[BEGIN SUPPLIED MATERIAL]

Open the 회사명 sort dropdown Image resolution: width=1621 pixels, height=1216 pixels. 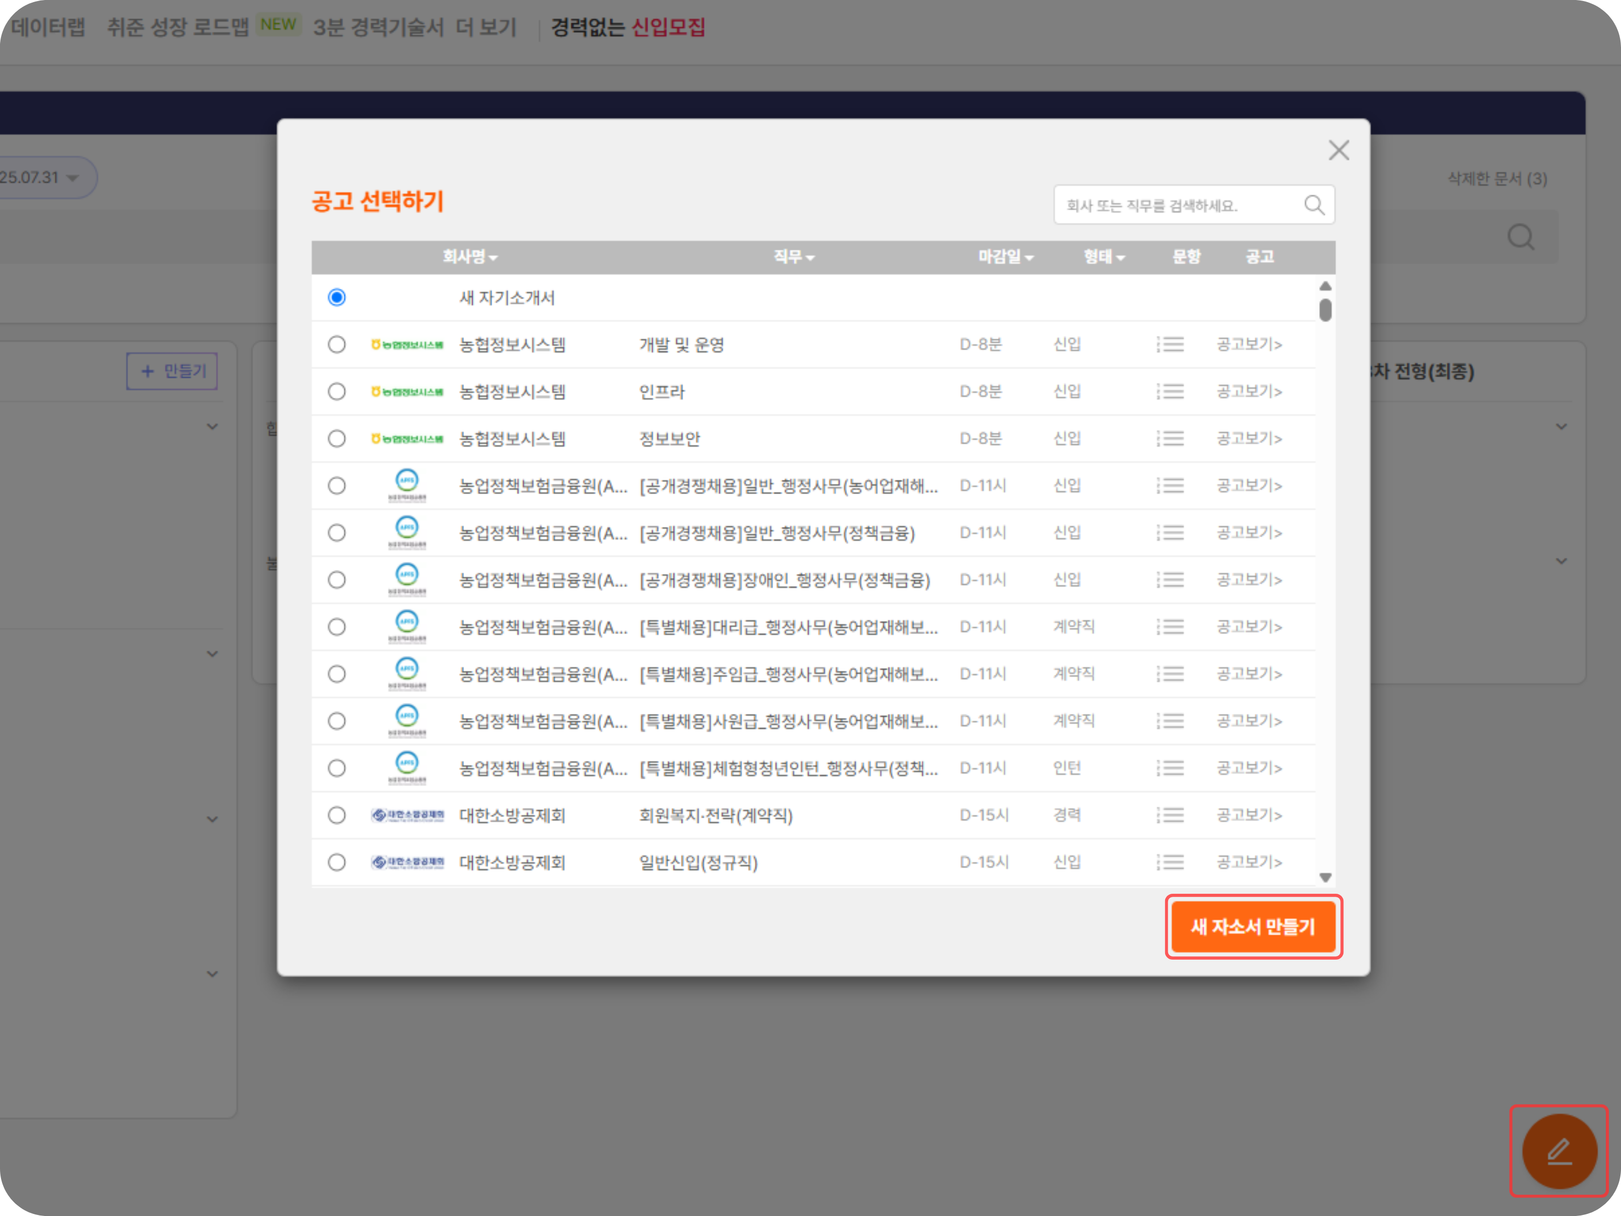click(470, 257)
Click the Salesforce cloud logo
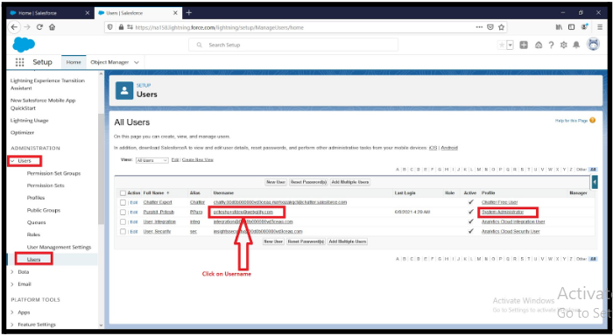613x336 pixels. click(24, 45)
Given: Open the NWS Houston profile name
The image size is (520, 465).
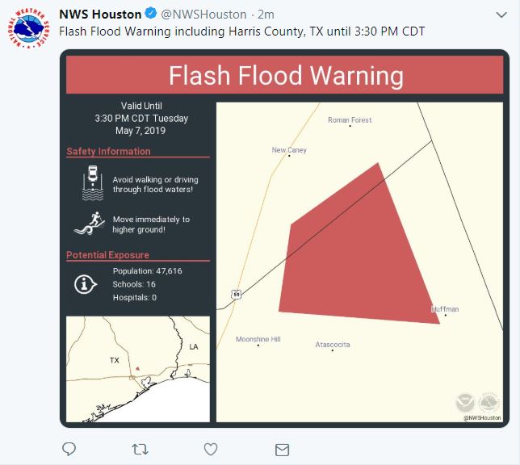Looking at the screenshot, I should pos(100,15).
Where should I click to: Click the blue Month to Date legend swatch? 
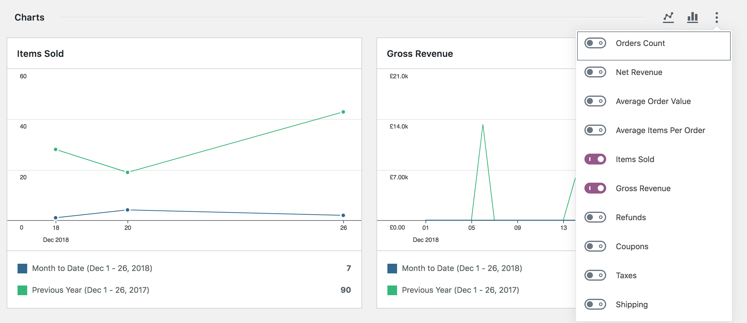coord(22,268)
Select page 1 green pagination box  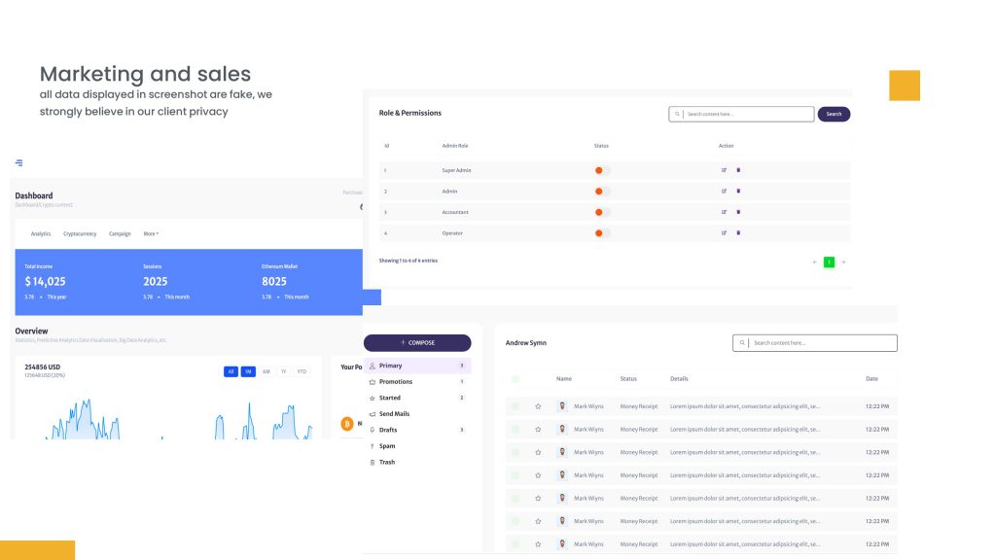[829, 262]
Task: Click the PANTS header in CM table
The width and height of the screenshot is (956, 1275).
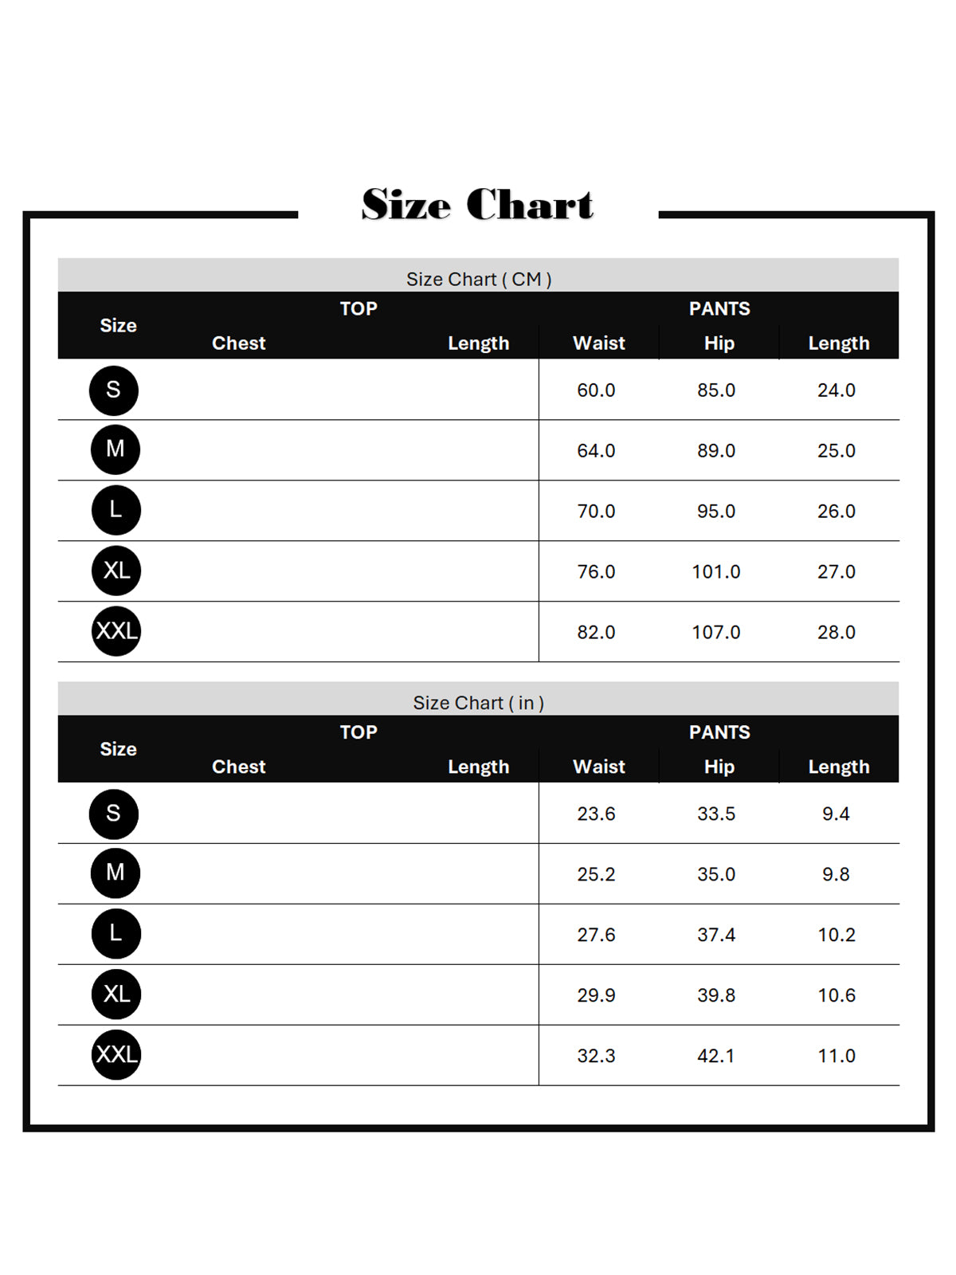Action: (x=719, y=309)
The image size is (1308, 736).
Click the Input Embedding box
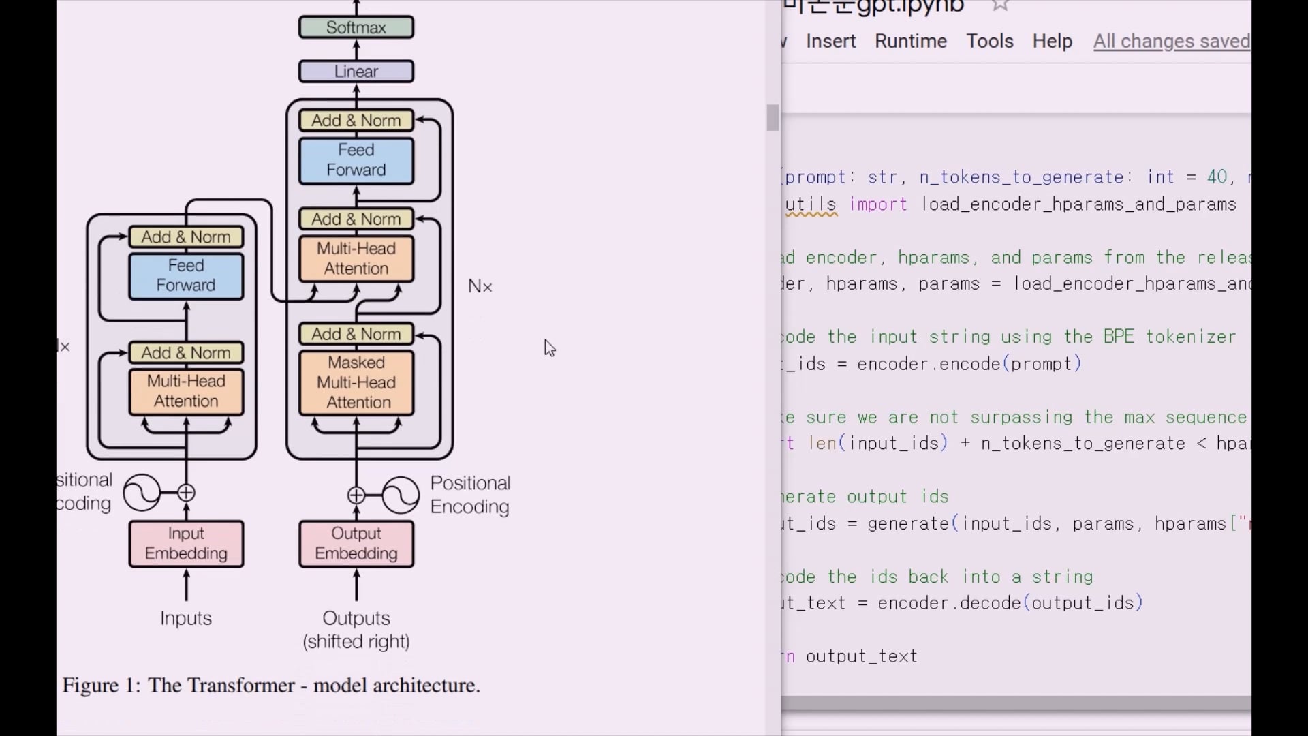[186, 543]
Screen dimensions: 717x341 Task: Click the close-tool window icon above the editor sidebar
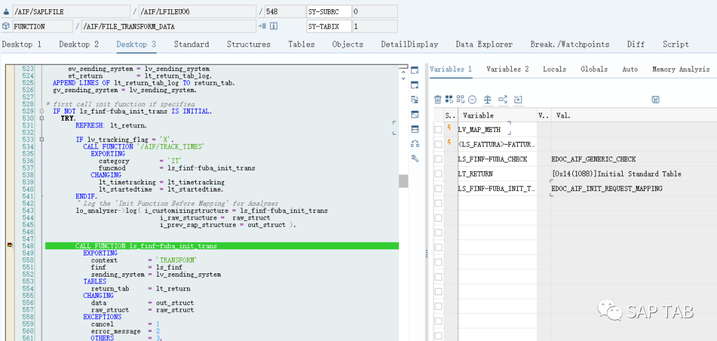coord(415,70)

[END SUPPLIED MATERIAL]

**WHAT TO WORK ON**. Reproduce the entries word for word, starting with the line that contains "Screen dimensions: 717x341" and continuing through the end of the entries. Leave the pictures out.

**FULL OUTPUT**.
Screen dimensions: 717x341 Task: Click the close-tool window icon above the editor sidebar
coord(415,70)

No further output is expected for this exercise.